Polaritonic excitations and Bose-Einstein condensation in the Rabi lattice model

Abstract

The unitary transformation method is used to study the properties of the polaritonic states and Bose-Einstein condensation in the Rabi lattice model, where the on-site two-level systems (TLSs) are coupled with the intersite hopping photons. It is shown that the counter-rotating coupling (CRC) between TLS and photon, which breaks down the conservation of the excitation numbers, may induce a long-range Ising-like interaction among intersite TLSs. We have shown that the coupled TLSs and photons are hybridized to form the polaritonic states, and the corresponding ground state and polaritonic excitation spectra are calculated by diagonalizing our transformed Hamiltonian.
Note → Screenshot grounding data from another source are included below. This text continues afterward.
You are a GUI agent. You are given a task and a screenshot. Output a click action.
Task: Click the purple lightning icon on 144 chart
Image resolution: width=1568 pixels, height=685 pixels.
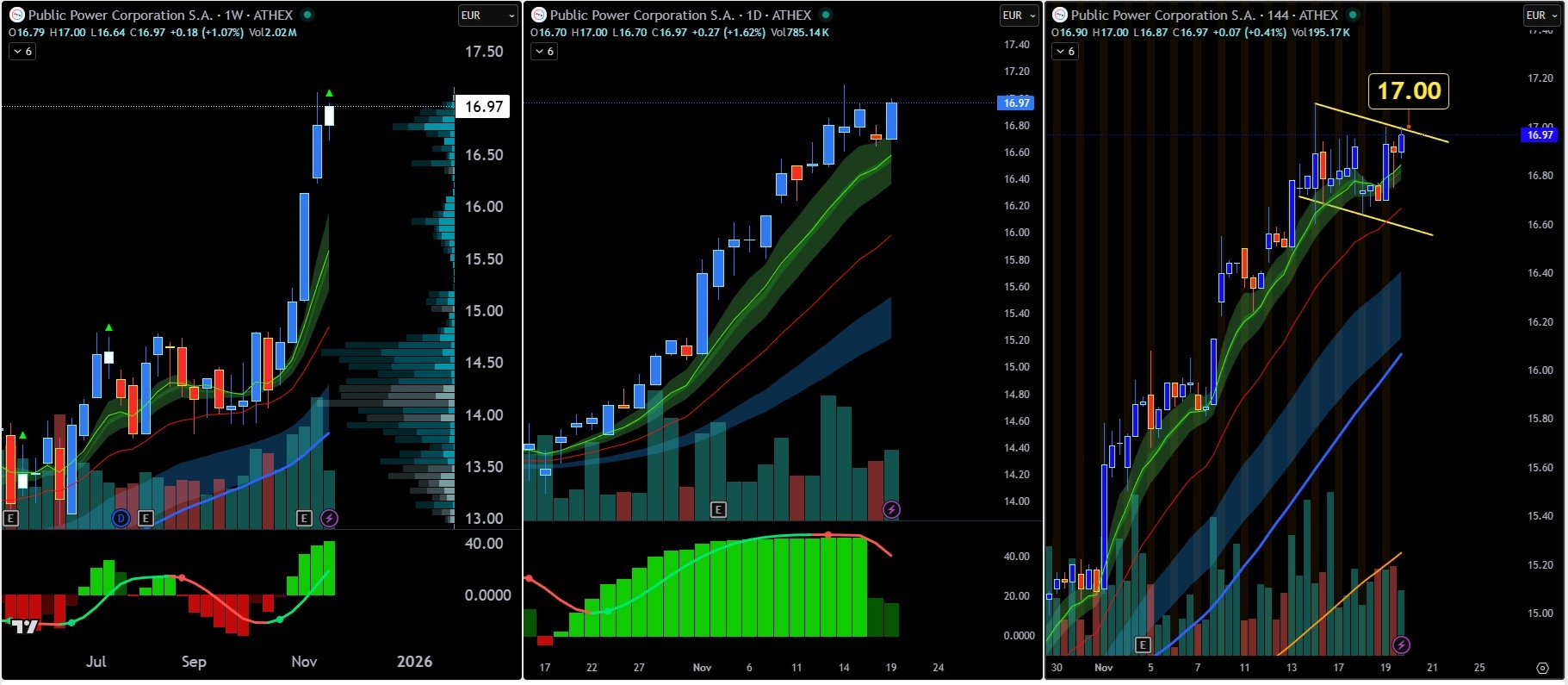pos(1401,645)
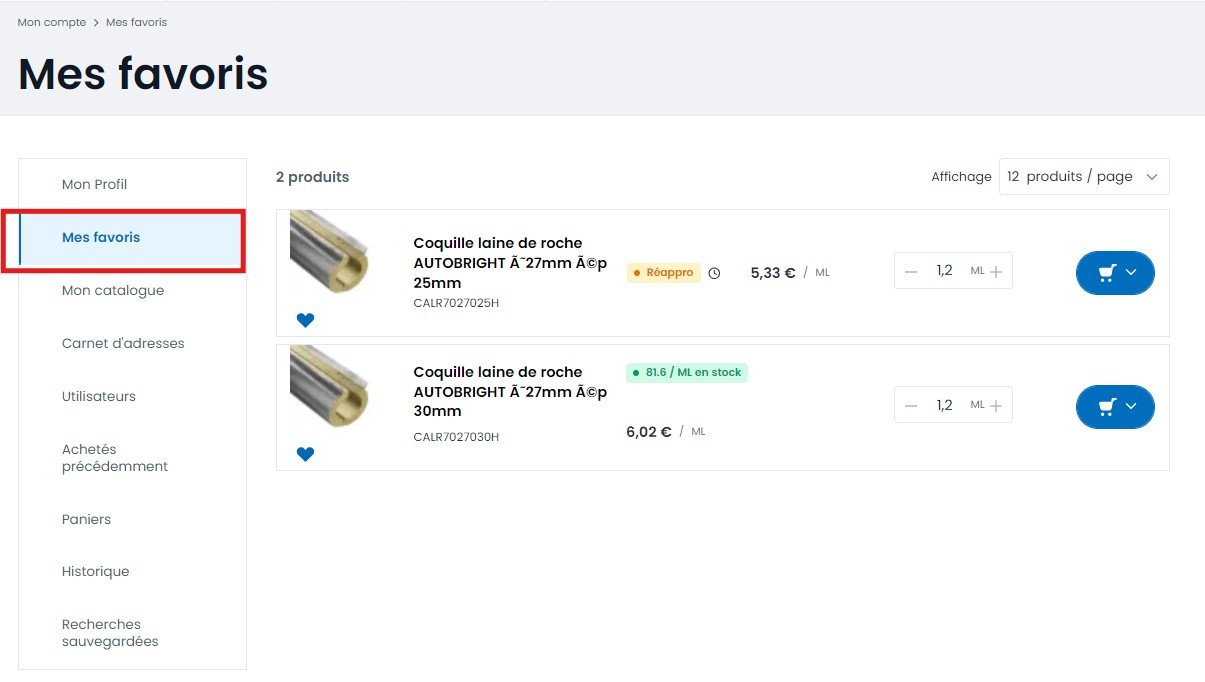Click the Mon compte breadcrumb link
1205x682 pixels.
point(52,22)
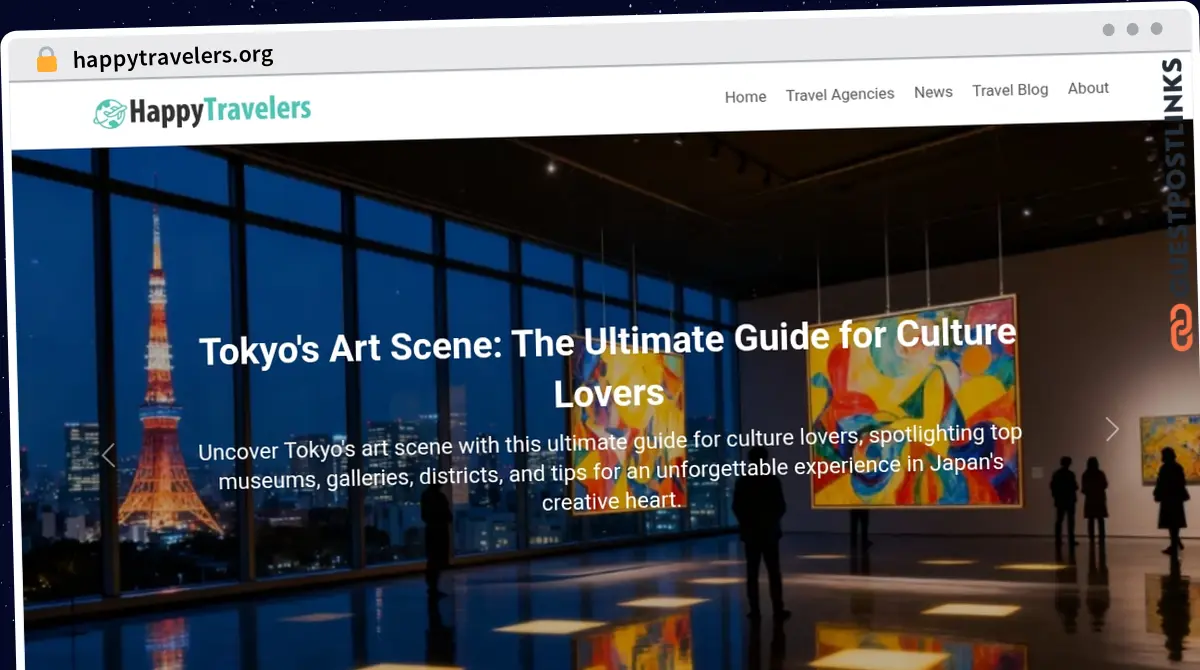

When the photon hopping $J$ is weak, the excitation spectrum is gapped. But the gap decreases with increasing $J$, and at critical value $J={J}_{c}$ the gap becomes zero at the $\mathrm{\ensuremath{\Gamma}}$ point and the ground state becomes instable. Thus, ${J}_{c}$ is the phase transition point where the polaritons are condensed at the $\mathrm{\ensuremath{\Gamma}}$ point to form the delocalized superradiant phase. The results show that the larger detuning between TLS and photon favors the disorder insulator phase, which requires the stronger ${J}_{c}$ to get the long-range order phase. The phase diagram of the delocalized superradiant phase transition has been obtained where there are no Mott lobes since the CRC breaks down the number conservation. The ground state and the excitation spectra of the delocalized superradiant phase are also calculated. It is shown that in the delocalized superradiant state the order parameter is the nonzero ground-state average of the photon annihilation operator. The polaritonic excitation has a finite excitation gap because the CRC breaks down the number conservation but leaves only a discrete symmetry, the parity conservation.